Absolutely, having a number of smaller specialized components combined
together into a processing chain (based on the chain of responsibility
pattern0 would make for a much better design and clear API. There is,
unfortunately, a reason why redirect and authentication handling logic
is currently crammed into one class (DefaultRequestDirector). There can
be really complex scenarios where a redirect can cause re-authentication
with the site and successful authentication can trigger a new redirect,
which in its turn causes another re-authentication. It took _literally_
10 years to get all those scenarios working properly, especially those
involving NTLM. The last known issue related to HTTP authentication was
resolved just recently in the 4.2 release. Speaking from experience
troubleshooting such complex HTTP exchanges I suspect redirect and
authentication handling logic are simply inseparable and must be
executed in a single request execution loop. To make matters worse, many
of those scenarios cannot be easily simulated (mainly thanks to NTLM)
and therefore are not covered in our unit and integration tests.  

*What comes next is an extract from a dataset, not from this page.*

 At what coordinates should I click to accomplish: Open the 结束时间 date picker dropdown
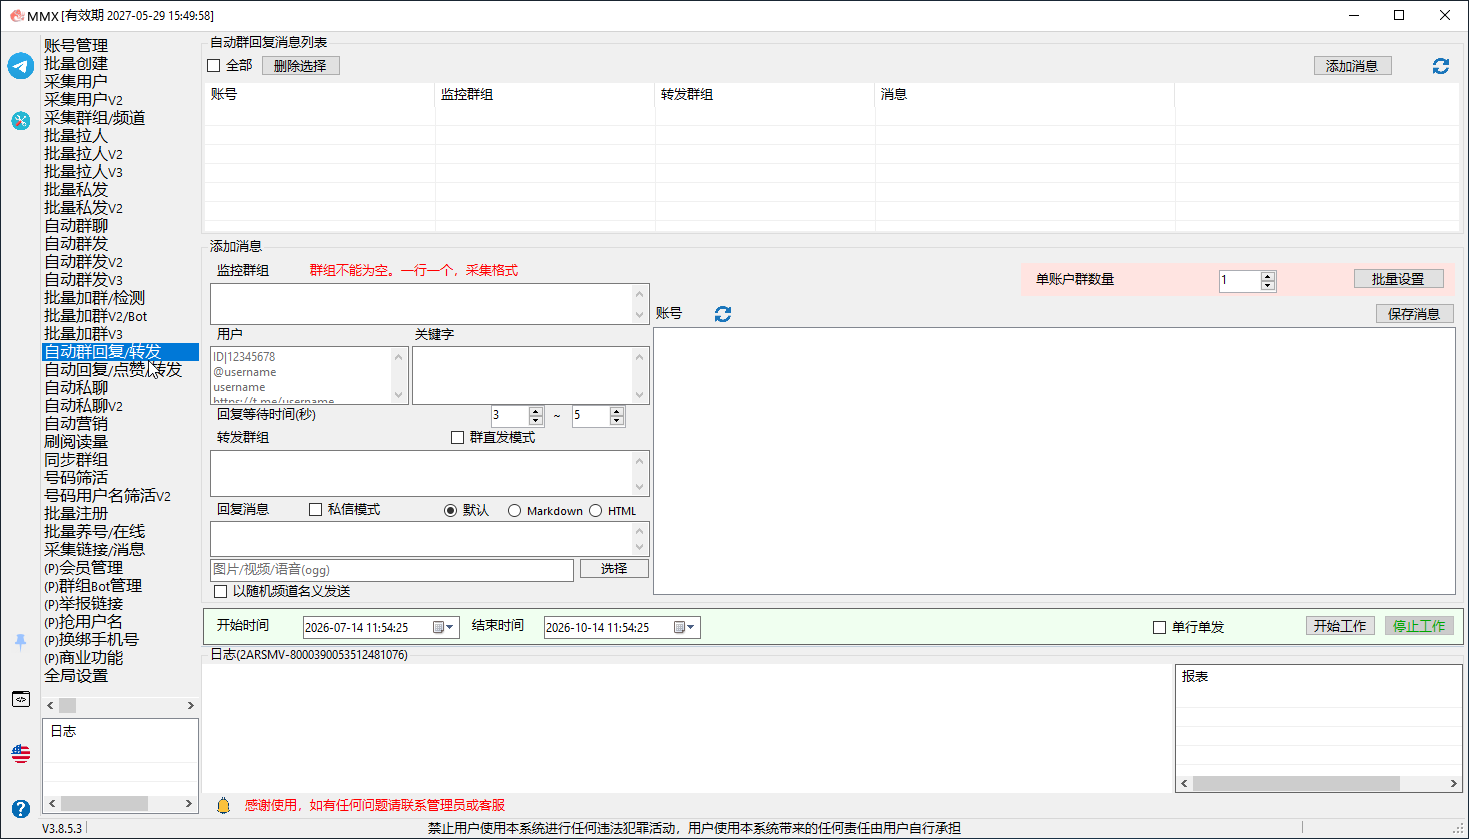(685, 627)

Having said all that please do not feel discouraged from pursuing the
idea of splitting DefaultRequestDirector into smaller chunks of code and
moving redirect handling code into a separate HttpClient decorator. We
probably can still settle for a middle ground approach: leave redirect /
auth logic in DefaultRequestDirector but disable it when using
HttpClient decorators. In any way I really like the idea of developing a
builder class to instantiate HttpClient for complex scenarios involving
caching / transparent decompression / authentication and transparent
redirect handing. Feel free to create a branch for 4.2.x releases and
start working on the trunk or on an experimental branch.